The Marion Cemetery Receiving Vault is a funerary structure in Marion Cemetery of Marion, Ohio, United States. Constructed in the 1870s, this receiving vault originally fulfilled the normal purposes of such structures, but it gained prominence as the semipermanent resting place of Marion's most prominent citizen, U.S. President Warren G. Harding.

==Construction==

The vault is a limestone structure with a slate roof; it rests on a concrete foundation. Plans to build it were formulated as early as 1873, when the cemetery association voted to make plans for one; funds were insufficient, so the association decided not to build until sufficient money had become available. Six years later, the cemetery's trustees decided to build a vault, and to design it, they hired Toledo architect D.W. Giffs.

Among the association's reasons for building the vault was the desire to avoid a modern form of grave robbery: the practice of body snatching was still relatively common, and the association wished to provide a place where bodies could be laid without risk of theft until they had decomposed so much that they would be useless to body snatchers. Accordingly, the final design for the vault included iron gates with secure locks. Other elements of the design included a double-arched ceiling, the creation of ventilation and related systems, and the placement of fine marble and carpet to beautify the structure and retard the harshness of death for decedents' family members at funerals. The entire structure is built into a hillside.

==Hardings==

Warren Gamaliel Harding died in early August 1923 while in office as President of the United States. The suddenness of his death produced chaos even on a personal level, as funeral services and a burial location had to be worked out suddenly, and his wife, Florence Harding, was forced to return to Washington, D.C. to wrap up her affairs and to move her possessions out of the White House in order to permit its new occupants, President Calvin Coolidge and First Lady Grace Coolidge, to move in. Accordingly, no permanent burial place was employed immediately after his death, and funeral services were held at the Receiving Vault: Harding's family already owned burial plots in the cemetery, but a grander destination was planned for the deceased chief executive.

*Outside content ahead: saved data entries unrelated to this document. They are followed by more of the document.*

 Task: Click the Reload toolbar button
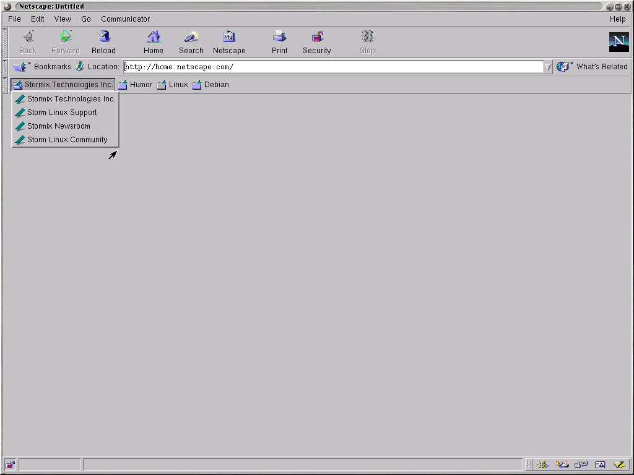click(x=103, y=42)

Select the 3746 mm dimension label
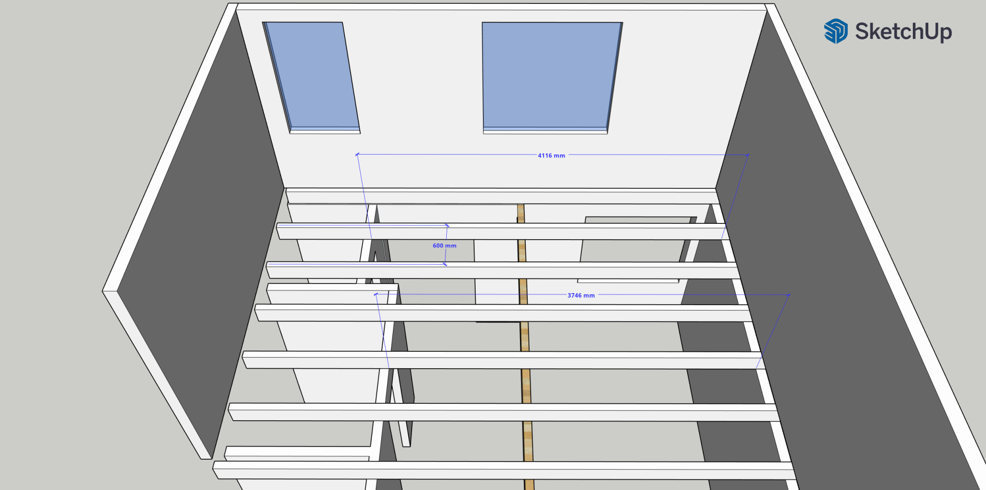(x=581, y=296)
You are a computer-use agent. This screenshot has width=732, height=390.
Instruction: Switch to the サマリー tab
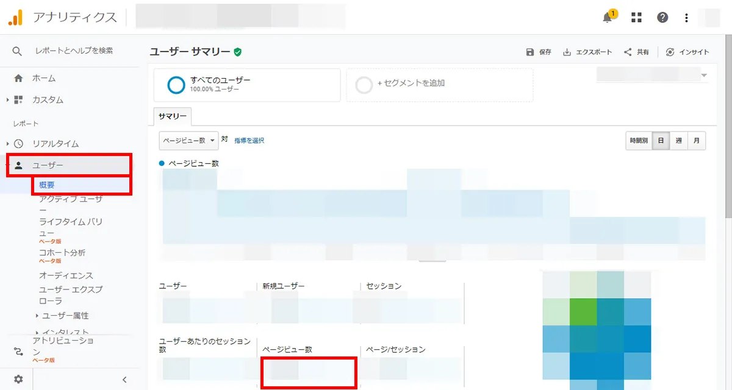(x=171, y=116)
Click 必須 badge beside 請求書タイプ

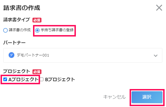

In the meantime, soldiers from Fort Hayes in Columbus guarded the vault for six months. As plans were being made for the construction of a permanent presidential tomb elsewhere in the city, his body remained in the vault, being joined by Mrs. Harding's body after her death in 1924. The two continued to wait until the practical completion of the memorial in 1927; they were then moved to their permanent burial sites inside the memorial, although four more years passed before it was formally dedicated.

==Preservation==

Two weeks before Christmas 1995, the Receiving Vault was listed on the National Register of Historic Places, qualifying both because of its architecture and because of the place it had played in the events of 1923. It is one of two National Register-listed sites in Marion's city cemetery — the chapel had been listed nine months before — and one of fourteen such locations throughout Marion County. Among these fourteen are Harding's permanent tomb and his home on Marion's east side.